In the absence of a comprehensive immigration reform bill, President Obama has asked Congress to authorize $3.7 billion to deal with the surge in unaccompanied minor migrants crossing the U.S.-Mexico border. The White House says the cash is needed for the Justice Department to hire judges to hasten hearings for the migrant children; for the Department of Health and Human Services to provide medical attention and refugee services; and for the Department of Homeland Security to send border drones, pay border agents overtime, and detain and deport more immigrants.
Perhaps surprisingly, some Republicans appear to be entertaining the request. Michael Steel, a spokesman for House Speaker John Boehner, told Politico that both the Appropriations Committee and a border-crisis working group headed by Representative Kay Granger (R-Tex.) “will review the White House proposal.” Appropriations Chairman Hal Rogers of Kentucky described the situation at the border as “extremely dire,” and added, “the United States has both a security and a moral obligation to help solve the crisis at hand.”
The president’s appeal even drew some support from immigration hardliners outside Congress. Jessica Vaughan, director of policy studies for the conservative Center for Immigration Studies, says that while she’d “quibble” with the composition of the funding request, Republicans should pass it anyway, because “clearly the federal government needs more resources to clean up this mess.”
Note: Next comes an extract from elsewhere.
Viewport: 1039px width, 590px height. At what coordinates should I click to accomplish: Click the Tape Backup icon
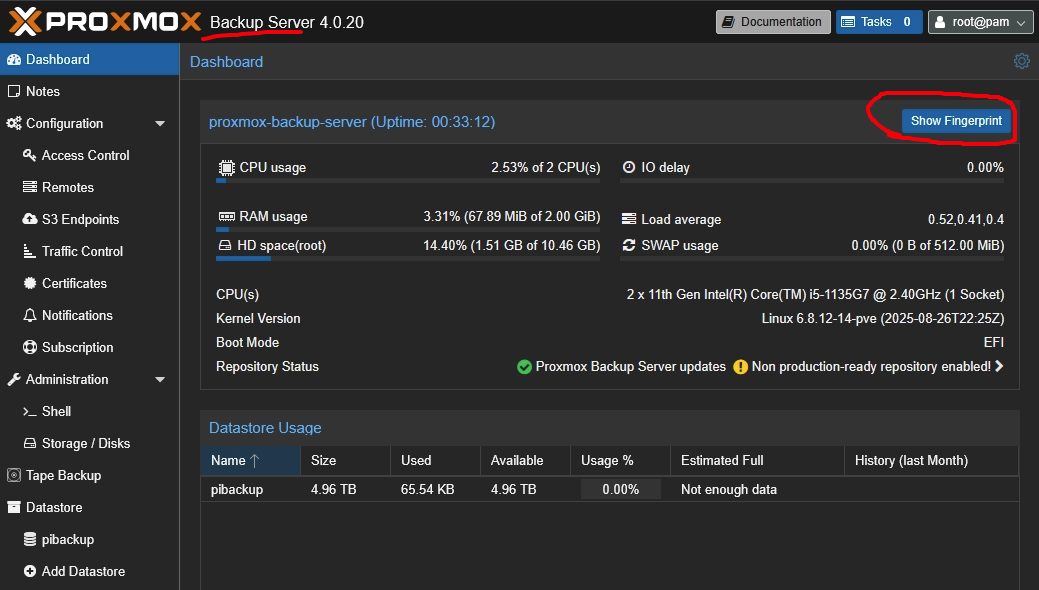pos(14,475)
Others, however, stuck to the party line. “I don’t think Congress is likely to write the president a $3.7 billion check without some assurance that the money’s going to go not to simply facilitate the flow in a more orderly manner, but to actually interrupt and reverse the flow, and stop people from coming in [and] to send people back that have come into the country illegally,” says Representative Tom Cole (R-Okla.), a deputy whip and close Boehner ally. Some Republicans have also suggested, contrary to the White House’s call for emergency spending designation, that the $3.7 billion be offset with cuts elsewhere; Alabama’s Senator Richard Shelby, the ranking Republican on the Appropriations Committee in the Democratic-controlled Senate, offered a specific plan: “It ought to be offset from Obamacare.”